### SUPPLIED MATERIAL
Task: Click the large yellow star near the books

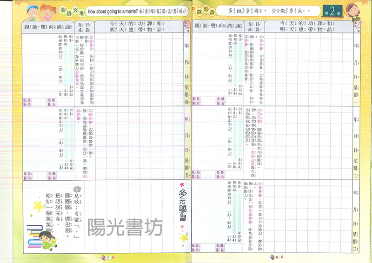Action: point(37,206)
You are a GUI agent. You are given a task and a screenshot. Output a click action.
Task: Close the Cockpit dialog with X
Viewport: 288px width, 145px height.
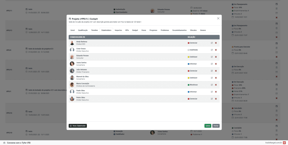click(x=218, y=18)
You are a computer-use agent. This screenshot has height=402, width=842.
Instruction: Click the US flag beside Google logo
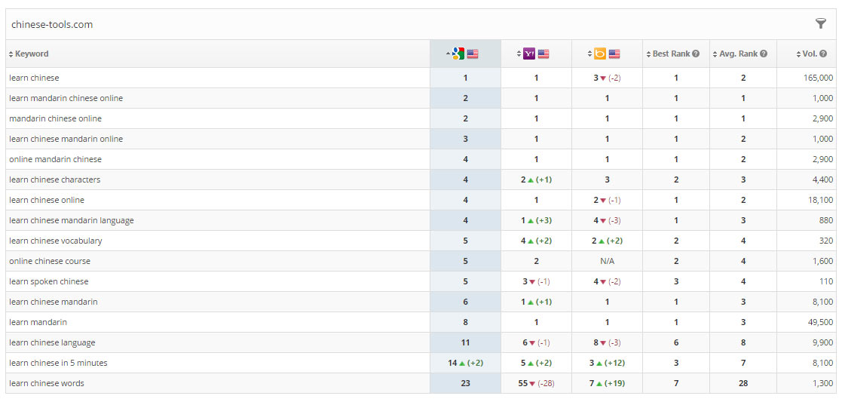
--
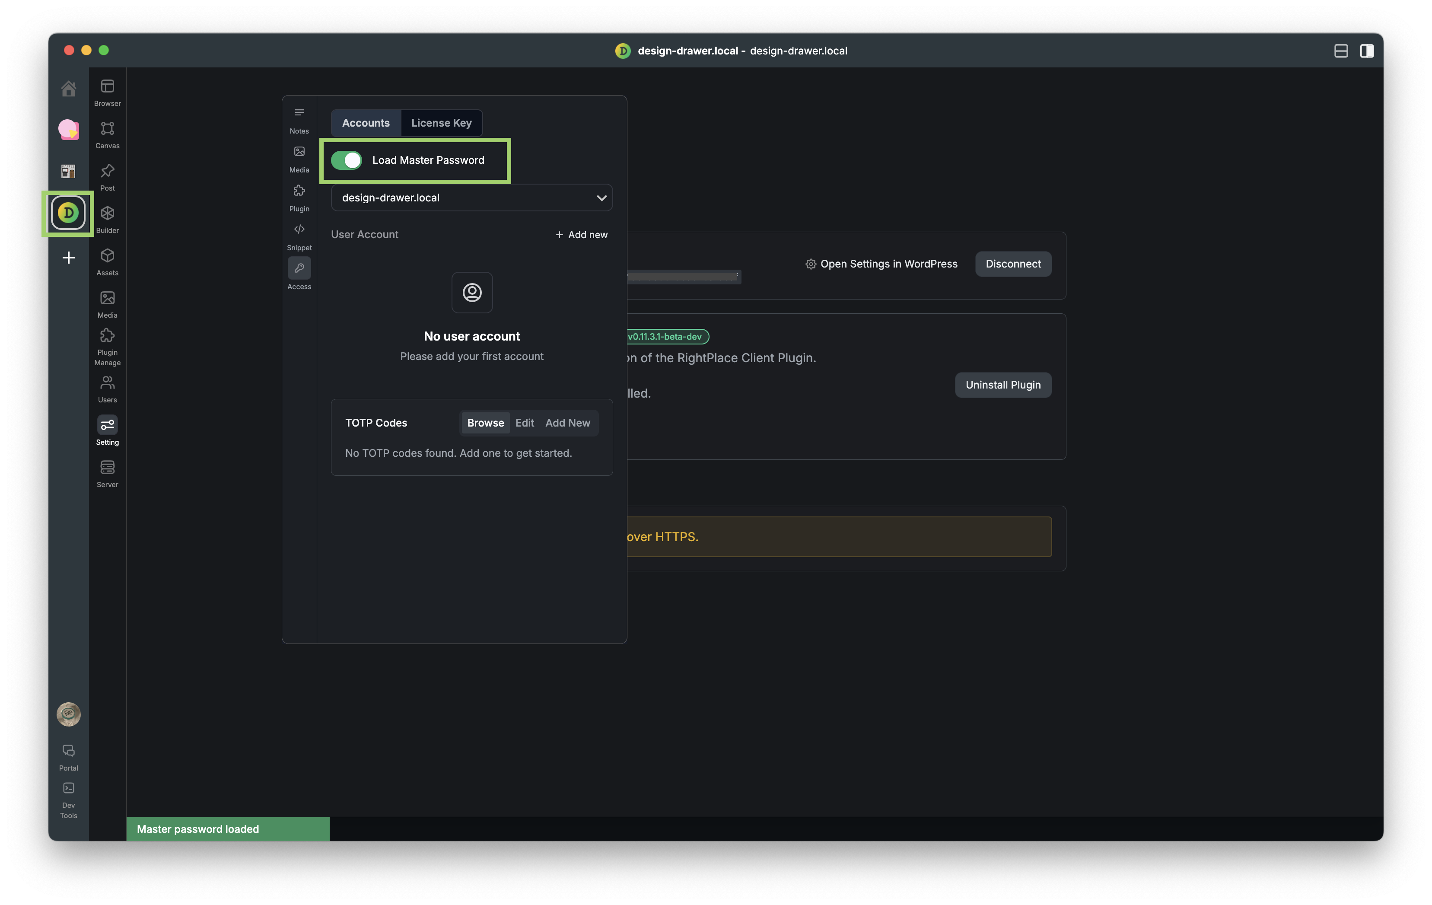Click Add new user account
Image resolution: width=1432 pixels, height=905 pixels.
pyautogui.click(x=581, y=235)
---
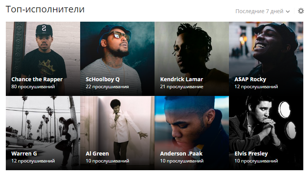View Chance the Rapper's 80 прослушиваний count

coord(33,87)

### EXERCISE OBJECTIVE
Print the items starting at the line that contains "Click Add new user account" and ending at the line that contains "pyautogui.click(x=581, y=235)", with no changes. Leave the pictures out of your answer.

### WRITTEN SOLUTION
Click Add new user account
Image resolution: width=1432 pixels, height=905 pixels.
pyautogui.click(x=581, y=235)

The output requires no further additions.